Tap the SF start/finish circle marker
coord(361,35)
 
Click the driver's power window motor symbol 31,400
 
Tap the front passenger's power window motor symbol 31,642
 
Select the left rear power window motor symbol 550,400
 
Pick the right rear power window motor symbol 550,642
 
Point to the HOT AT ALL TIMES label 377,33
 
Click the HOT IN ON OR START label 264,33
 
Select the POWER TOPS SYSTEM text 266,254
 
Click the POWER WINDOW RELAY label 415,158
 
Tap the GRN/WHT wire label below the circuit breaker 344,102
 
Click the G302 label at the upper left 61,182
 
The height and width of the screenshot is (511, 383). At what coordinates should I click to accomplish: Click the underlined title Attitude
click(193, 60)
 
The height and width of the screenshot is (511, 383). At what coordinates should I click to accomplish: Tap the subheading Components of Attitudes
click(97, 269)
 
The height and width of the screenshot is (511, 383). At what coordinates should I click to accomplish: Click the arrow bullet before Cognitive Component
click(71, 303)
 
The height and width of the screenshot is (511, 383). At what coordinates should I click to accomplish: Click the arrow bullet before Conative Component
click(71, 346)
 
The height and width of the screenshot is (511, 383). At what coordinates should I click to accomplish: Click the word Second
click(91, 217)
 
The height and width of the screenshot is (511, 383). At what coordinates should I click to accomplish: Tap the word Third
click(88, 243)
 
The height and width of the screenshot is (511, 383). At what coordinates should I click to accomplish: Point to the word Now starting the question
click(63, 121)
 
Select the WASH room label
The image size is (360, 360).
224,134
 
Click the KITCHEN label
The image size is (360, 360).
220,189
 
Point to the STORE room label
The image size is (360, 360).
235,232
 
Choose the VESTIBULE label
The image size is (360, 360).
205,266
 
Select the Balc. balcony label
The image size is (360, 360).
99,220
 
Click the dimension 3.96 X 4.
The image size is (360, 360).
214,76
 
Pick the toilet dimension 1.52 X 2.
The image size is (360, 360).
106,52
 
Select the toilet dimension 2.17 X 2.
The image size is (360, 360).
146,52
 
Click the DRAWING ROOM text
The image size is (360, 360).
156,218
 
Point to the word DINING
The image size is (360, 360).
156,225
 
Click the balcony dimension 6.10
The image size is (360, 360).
####
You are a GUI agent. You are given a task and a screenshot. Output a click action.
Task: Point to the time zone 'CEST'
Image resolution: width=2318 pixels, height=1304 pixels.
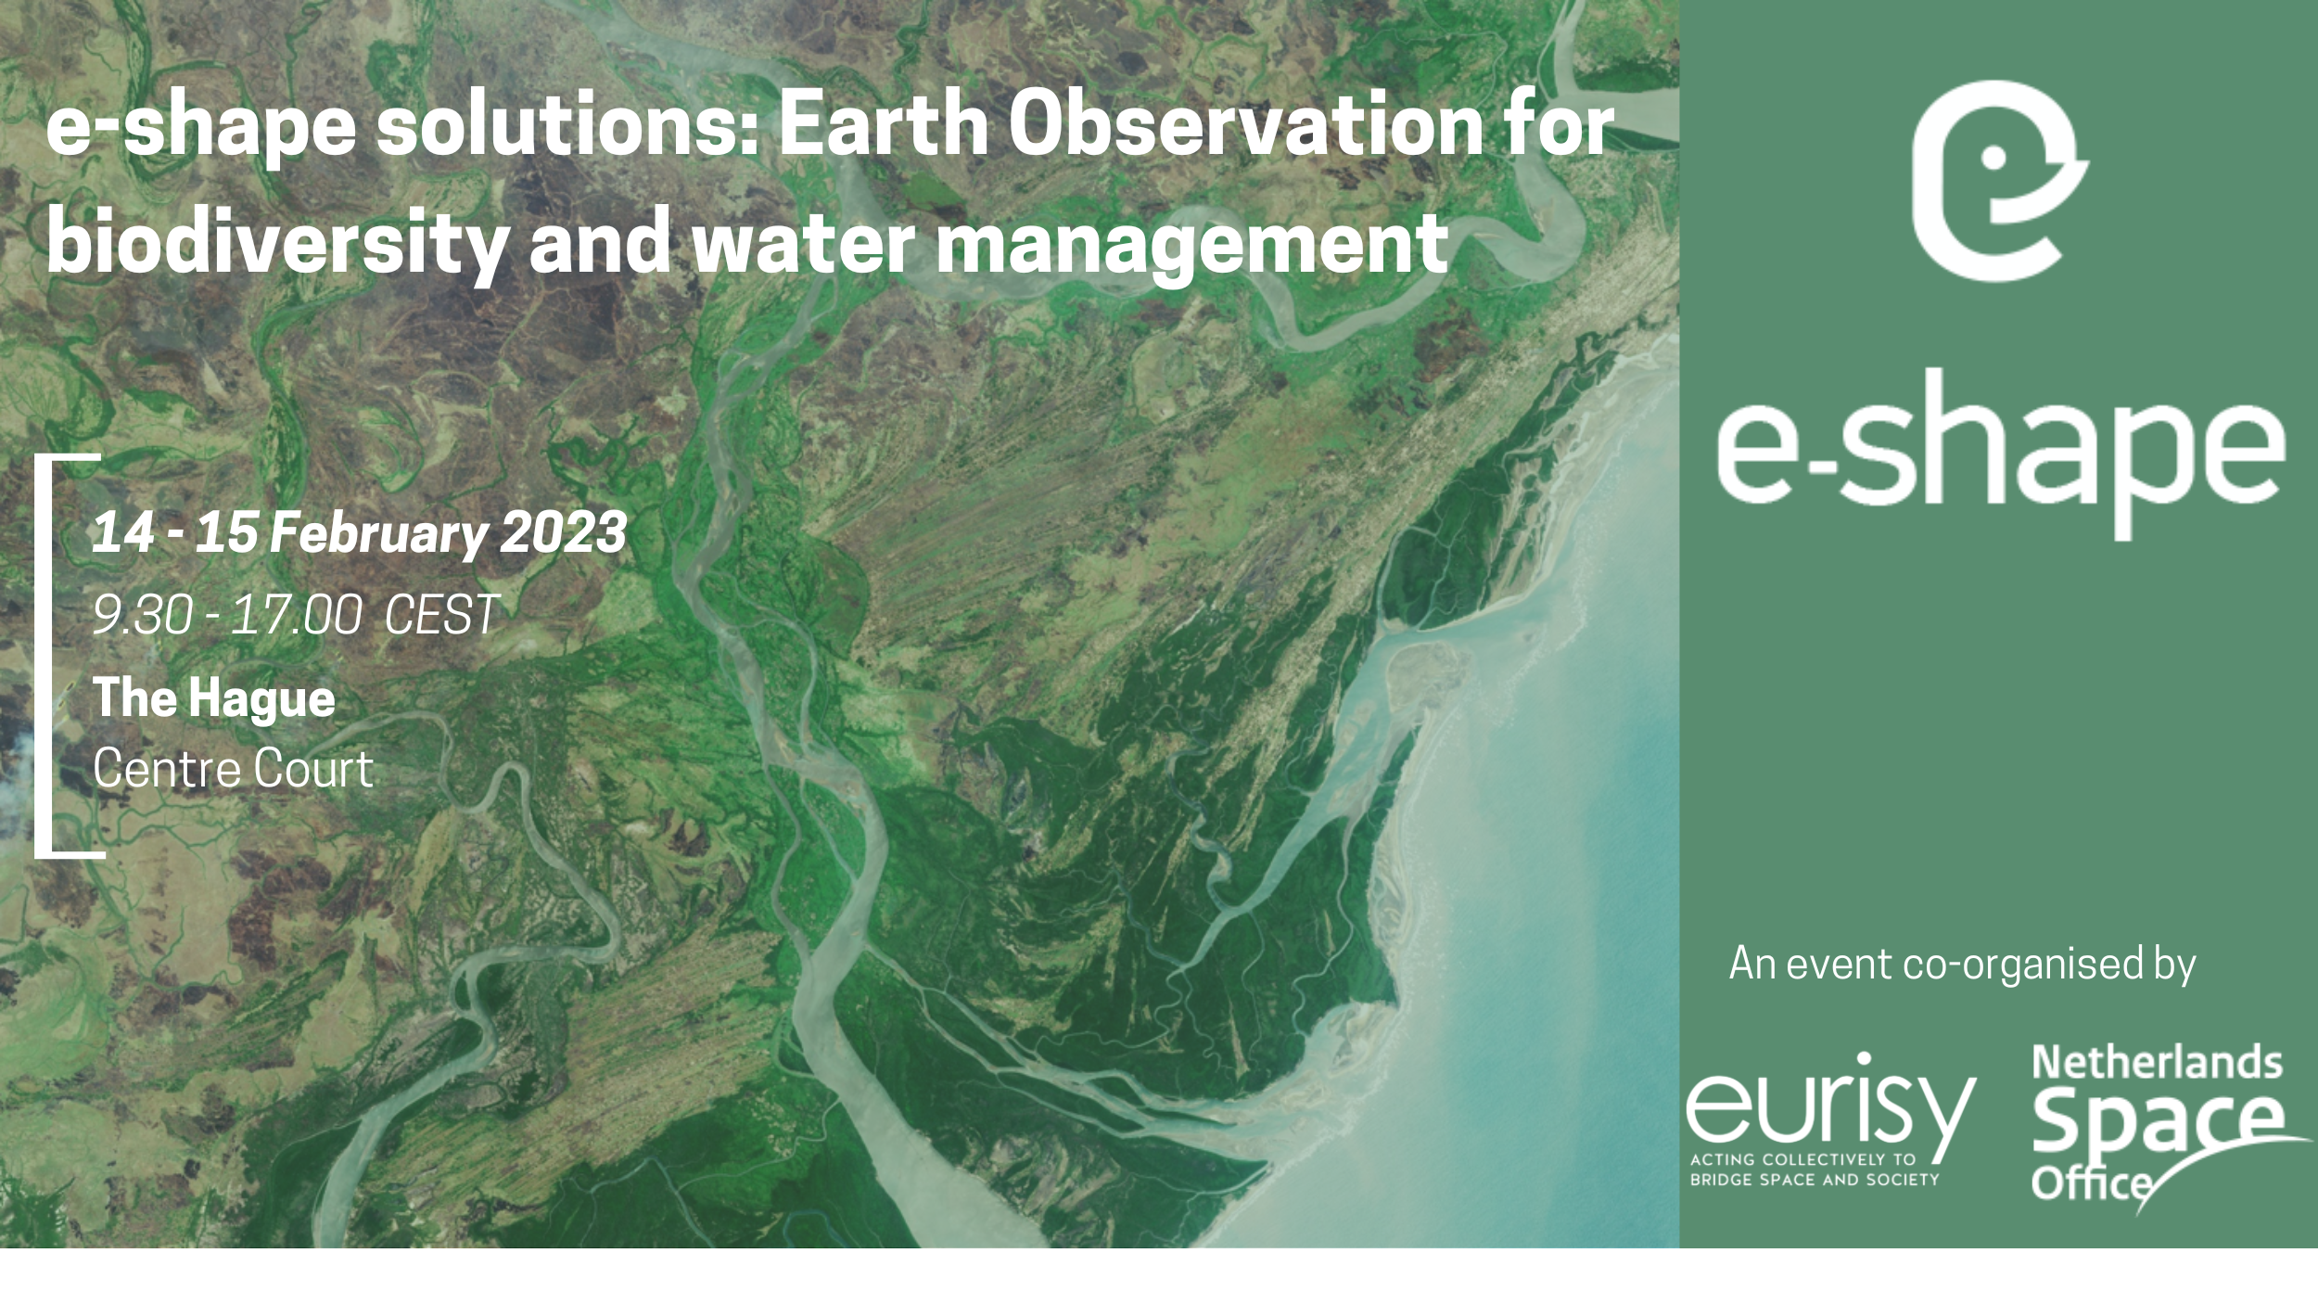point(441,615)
####
### Written exercise
How many lines in the entries above contain the string "rear"? Matching is case-sensitive; reply with the number alone.

### The result
2